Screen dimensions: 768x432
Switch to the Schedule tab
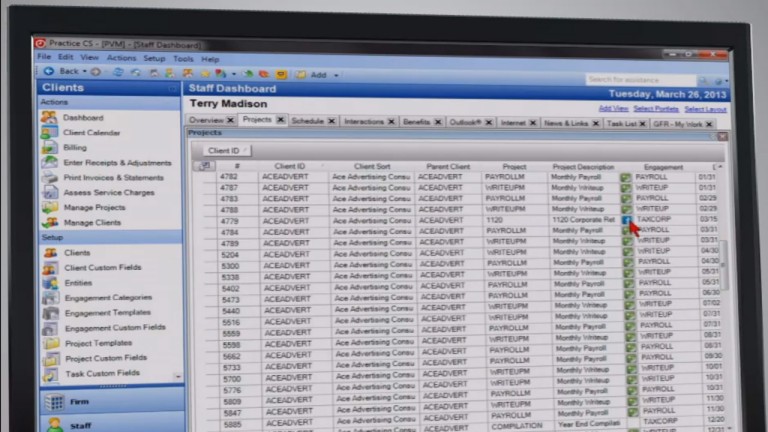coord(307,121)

* * *

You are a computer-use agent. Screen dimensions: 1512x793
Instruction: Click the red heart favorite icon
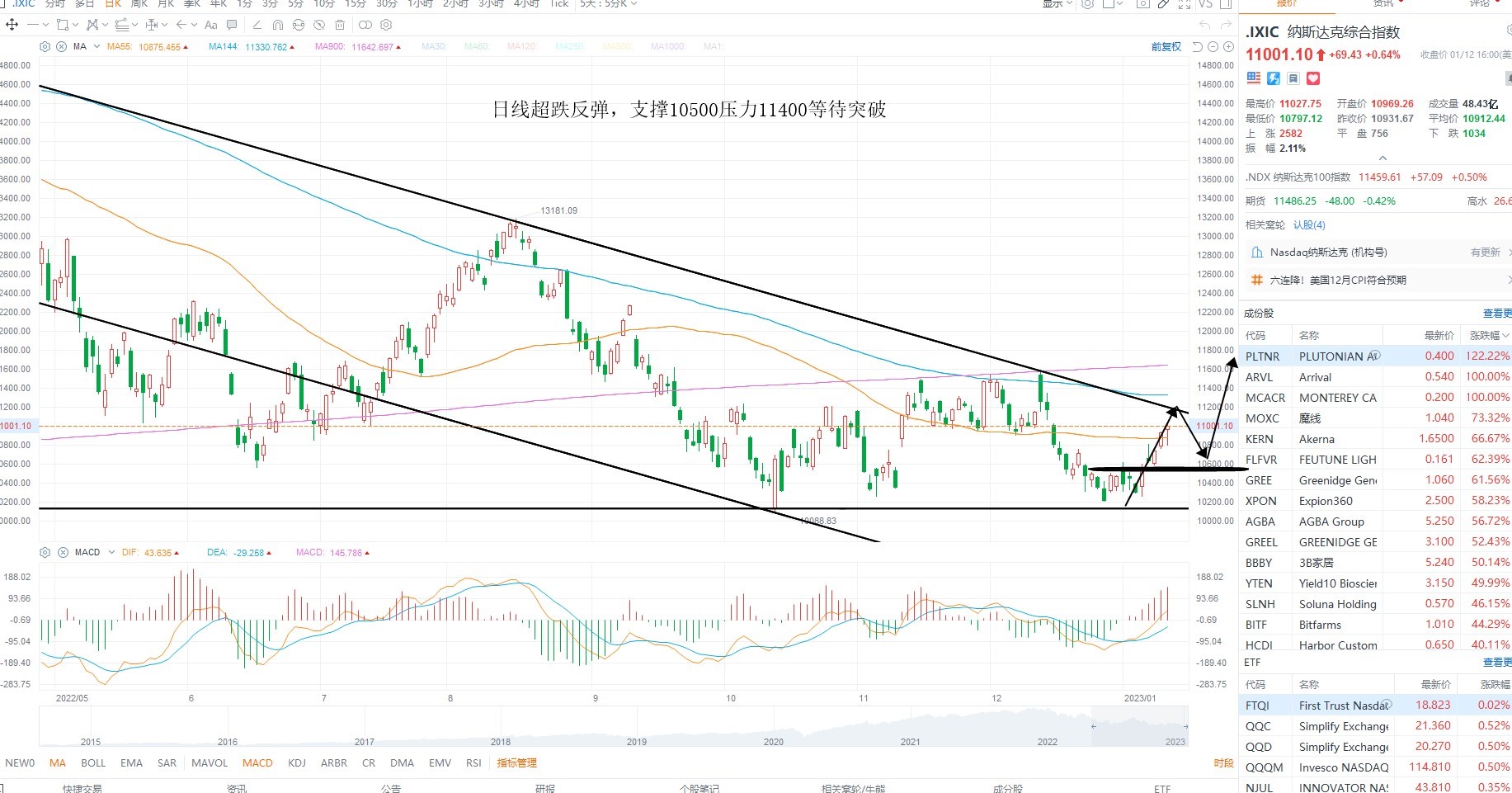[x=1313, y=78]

TASK BRIEF ▸ When a line in the listing has the string "Screen" in it, return that line.

ANSWER SECTION ▸
Screen dimensions: 768x432
You are a computer-use agent. Screen dimensions: 1512x793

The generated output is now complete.